They'll never provide proof for the same reason that Google won't publicize
the exact parameters behind search; it would provide bad actors with
information on how to game their system.

------
ceor4
The guy has already admitted that the fraudulent account is from his
"relative" who uses the same credit card and same test devices. It seems like
Apple gave him a lot of leeway due him actually making a good app and being
public.

While I'd like to give him the benefit of the doubt, the overwhelming most
likely case is he was doing exactly what Apple thought he was doing. At the
very least, he should take some responsibility for the fact he's paying for
someones account who is actively trying to harm his competitors.

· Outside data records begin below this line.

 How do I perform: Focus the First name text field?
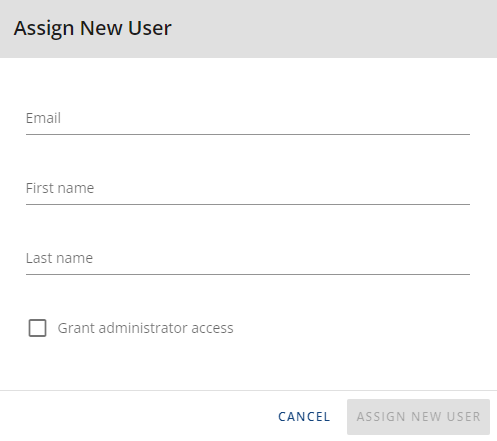248,188
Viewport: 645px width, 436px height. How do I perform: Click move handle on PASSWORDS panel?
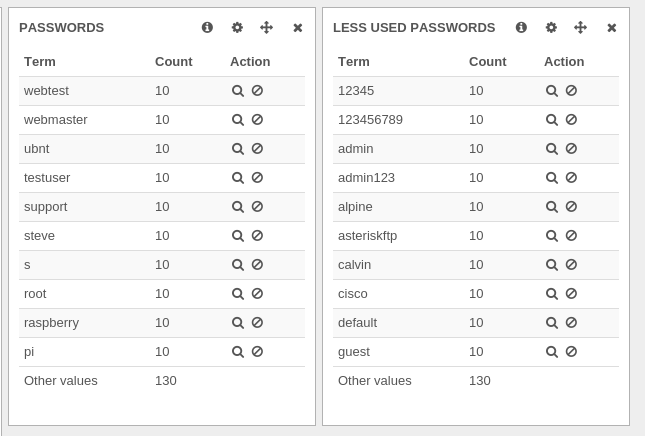tap(267, 28)
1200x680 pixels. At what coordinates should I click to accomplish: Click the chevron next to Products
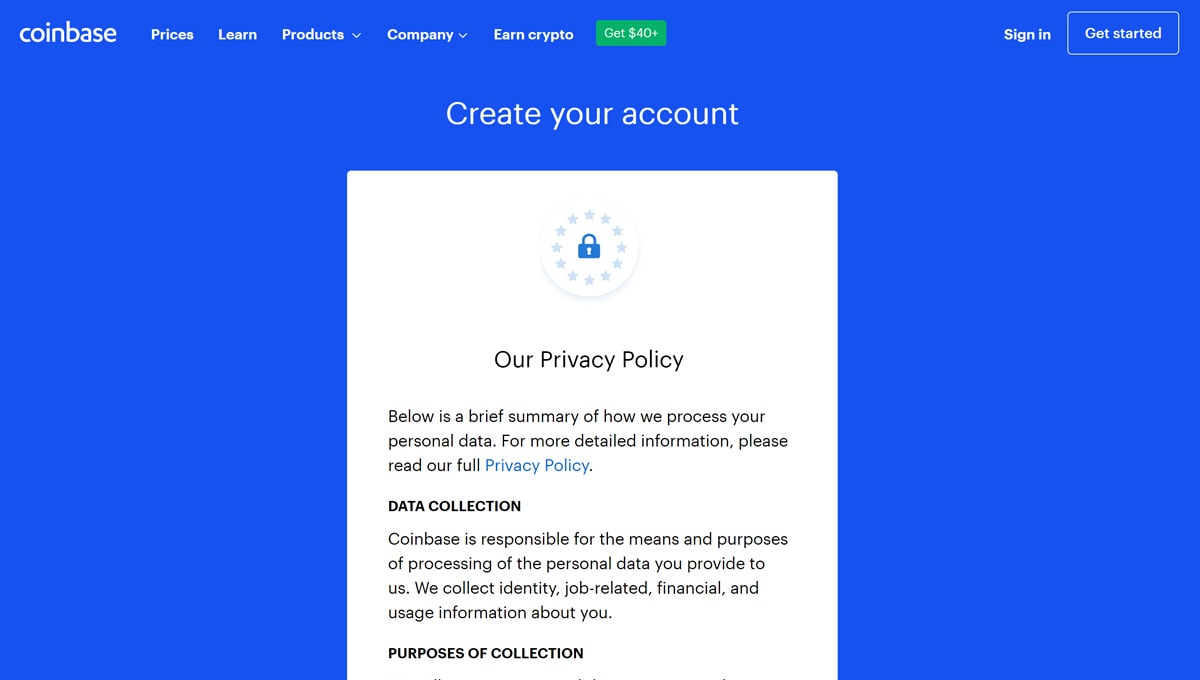pos(356,35)
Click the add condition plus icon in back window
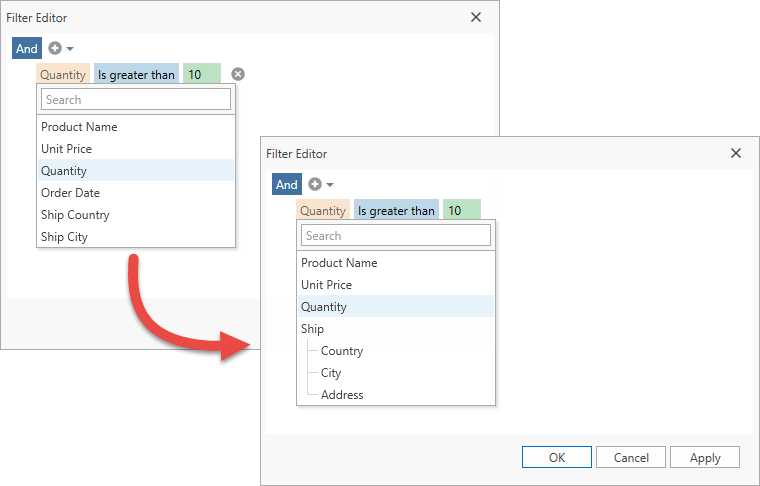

Apple probably could've avoided a lot of this mess by not overtly banning his
account, but doing the except opposite of what his manipulations intended and
make the app almost impossible to find.

------
davemel37
This whole story just comes off as a bunch of bruised egos too proud to get
out of their own way.

They both agree in principle that DASH should be reinstated, and clearly it
being reinstated is in both sides best interests.

Why Does Apple NEED an acknowledgment that they didn't do anything wrong? What
difference would it make?

Why can't Kapeli just acknowledge that he was associated with a bad actor in
Apple's system.

I get the idea of integrity, but I get the idea of self-preservation a little
more...Especially when reality is subjective and your perspective might not be
the only sincerely held belief.

I will never understand the people too principled to just SAY SORRY even if
you believe you are in the right. Are you so principled that you can't even
acknowledge the existence of a potential conflicting view point, at least
enough to admit you might be wrong, when its clearly in your best interest to
just own up, and move on...even if you aren't sincere in your apology!

Edit: I can maybe understand a prisoner refusing to admit to a crime they
didn't commit to a parole board despite contrition being a key to getting
released...but at some point of serving a life sentence, you have to kick into
self preservation mode and just admit to wrongdoing, and spend your free years
atoning for your lie.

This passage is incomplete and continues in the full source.